I forgot how lovely it is to whip up savory dishes that don’t require the meticulous details of cakes and pastries. It’s a nice reprieve to be able to throw a pinch here, a dollop there, and not be worried that the whole dish will be ruined. So when my mom requested shakshuka as her Mother’s Day treat, I was happy to oblige.
Shakshuka is a bubbling cauldron of spicy tomato sauce studded with salty feta cheese and poached eggs. It’s a Middle Eastern dish that can be served for breakfast, lunch, or dinner and is great to make for a crowd. My sister used to make an Italian version of the same dish, with leftover tomato sauce and pecorino romano grated on top, and I remember having similar baked egg dishes in Spain with spicy chorizo and Manchego. Versatile and convenient, keep this recipe in your arsenal and modify to suit what you have in the cabinet.
I added a batch of homemade pita bread to make this breakfast extra special. It was the perfect accompaniment to lap up the extra tomato sauce, though you could easily serve over rice or couscous. I started the morning by making the pita bread dough, then let the dough rise as I started to put together the sauce. By the time the sauce was ready, I could roll out the pita bread and pan fry (you can also bake them) as the eggs started to cook. Everything came together beautifully, and my mom was thrilled to be treated to such a lovely spread. Plus there were leftovers to have for breakfast the next day, so I considered it a delicious success.
Homemade Pita Bread (adapted from theKitchn)
1 cup warm water
1 packet (1/4 oz.) active dry or instant yeast
2 1/2 – 3 cups all-purpose flour
2 tsp. salt
1-2 teaspoons olive oil (optional)
In a measuring cup, mix warm water and yeast and let sit for five minutes. In a large bowl add 2 1/2 cups all-purpose flour, salt, and olive oil. Once the yeast mixture has dissolved, add to the bowl and mix until a shaggy dough forms.
Take the remaining 1/2 cup of flour and sprinkle some on the counter to prevent the dough from sticking. Turn the dough out on the counter and begin kneading. If the dough gets too sticky, add some extra flour, but don’t overdo it. Knead the dough 5-7 minutes, until it becomes elastic and smooth. (In the future, I might use a Kitchen Aid with the dough hook).
Rub the ball of dough with olive oil (to prevent a crust from forming) and place in a large bowl. Cover with a kitchen towel and let rise for 1-2 hours and begin to make the tomato sauce for the shakshuka. Once the dough has doubled in volume, remove and cut into eight even pieces.
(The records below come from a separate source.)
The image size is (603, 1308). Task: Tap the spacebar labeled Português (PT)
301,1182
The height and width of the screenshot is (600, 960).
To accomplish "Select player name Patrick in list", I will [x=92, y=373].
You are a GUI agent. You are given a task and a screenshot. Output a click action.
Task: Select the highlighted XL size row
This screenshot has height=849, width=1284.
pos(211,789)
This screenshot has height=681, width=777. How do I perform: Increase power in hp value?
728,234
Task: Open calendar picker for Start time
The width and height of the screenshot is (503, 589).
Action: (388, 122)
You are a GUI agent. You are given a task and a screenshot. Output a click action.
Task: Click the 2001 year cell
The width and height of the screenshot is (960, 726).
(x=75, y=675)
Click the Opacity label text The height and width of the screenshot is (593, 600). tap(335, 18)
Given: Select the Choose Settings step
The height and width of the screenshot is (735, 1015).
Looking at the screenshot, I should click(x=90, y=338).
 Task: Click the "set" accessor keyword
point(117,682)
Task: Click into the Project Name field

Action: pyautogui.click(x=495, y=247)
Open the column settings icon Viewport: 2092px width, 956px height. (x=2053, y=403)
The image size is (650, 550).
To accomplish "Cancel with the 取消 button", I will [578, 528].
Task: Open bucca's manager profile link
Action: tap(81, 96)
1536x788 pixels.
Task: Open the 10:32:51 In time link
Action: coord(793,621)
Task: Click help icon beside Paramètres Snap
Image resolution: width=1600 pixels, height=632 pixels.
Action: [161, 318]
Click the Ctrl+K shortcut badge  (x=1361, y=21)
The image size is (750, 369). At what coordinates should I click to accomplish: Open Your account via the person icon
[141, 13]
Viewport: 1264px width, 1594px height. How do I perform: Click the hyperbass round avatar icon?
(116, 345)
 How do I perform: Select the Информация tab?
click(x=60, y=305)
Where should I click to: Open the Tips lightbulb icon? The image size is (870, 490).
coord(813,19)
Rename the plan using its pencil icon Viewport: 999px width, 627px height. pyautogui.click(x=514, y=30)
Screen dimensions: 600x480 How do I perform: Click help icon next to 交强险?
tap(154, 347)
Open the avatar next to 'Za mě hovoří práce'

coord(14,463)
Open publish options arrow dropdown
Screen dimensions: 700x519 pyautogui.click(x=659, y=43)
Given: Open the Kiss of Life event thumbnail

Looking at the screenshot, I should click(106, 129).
Form each piece into a ball and using a rolling pin, roll out into a 8-9 inch circle. I found it easiest to roll each piece out until it started to spring back, let it rest, and come back to finish each one.
Heat a large cast iron skillet with a small amount of olive oil (just to prevent sticking) on medium-high heat. One at a time, cook each pita for 1-2 minutes on each side until it bubbles and browns. Alternatively, you can cook in a 450° F oven for about three minutes on a baking sheet or baking stone. I cooked each in a cast iron skillet and kept them warm in the oven on a low temp (175° F ).
Shakshuka (modified from Dave Lebovitz)
2 tablespoons olive oil
1 large onion, diced
1 tsp. salt
3 cloves garlic, minced
1 bell pepper, diced
1/8 tsp. red pepper flakes (more to taste)
1 tsp. black pepper
1 tsp. smoked paprika
1 tsp. crushed caraway seeds
3/4 tsp. ground cumin
1/2 tsp. turmeric
2 14 oz. cans of diced or crushed tomatoes
2 Tbs. tomato paste
1 tsp. cider vinegar
1 tsp. honey
1 cup chopped spinach (or other greems)
4 ounces crumbled feta
4 to 6 eggs
In a large saucepan, heat 2 tsp. of olive oil over medium heat. Add diced onions and salt and let cook for five to ten minutes until the onions have become translucent. Add the garlic and bell pepper and cook for another five minutes to soften the bell pepper. Stir in all the spices for a few minutes, until aromatic. Mix tomato paste into the pan to ensure there aren’t any lumps, and then add cans of tomatoes, cider vinegar, and honey. Cook for 15-20 minutes until the mixture thickens. Stir in chopped spinach until it wilts and then sprinkle crumbled feta on top. Turn the heat to low and make 6 indentations with the back of a spoon and crack in the eggs. Carefully swirl the egg whites into the tomato sauce, being careful not to break the yolks. Keeping the mixture at a simmer, cover and cook for approximately ten minutes until the eggs have cooked through but the yolks are still soft. Enjoy with lots of homemade pita bread!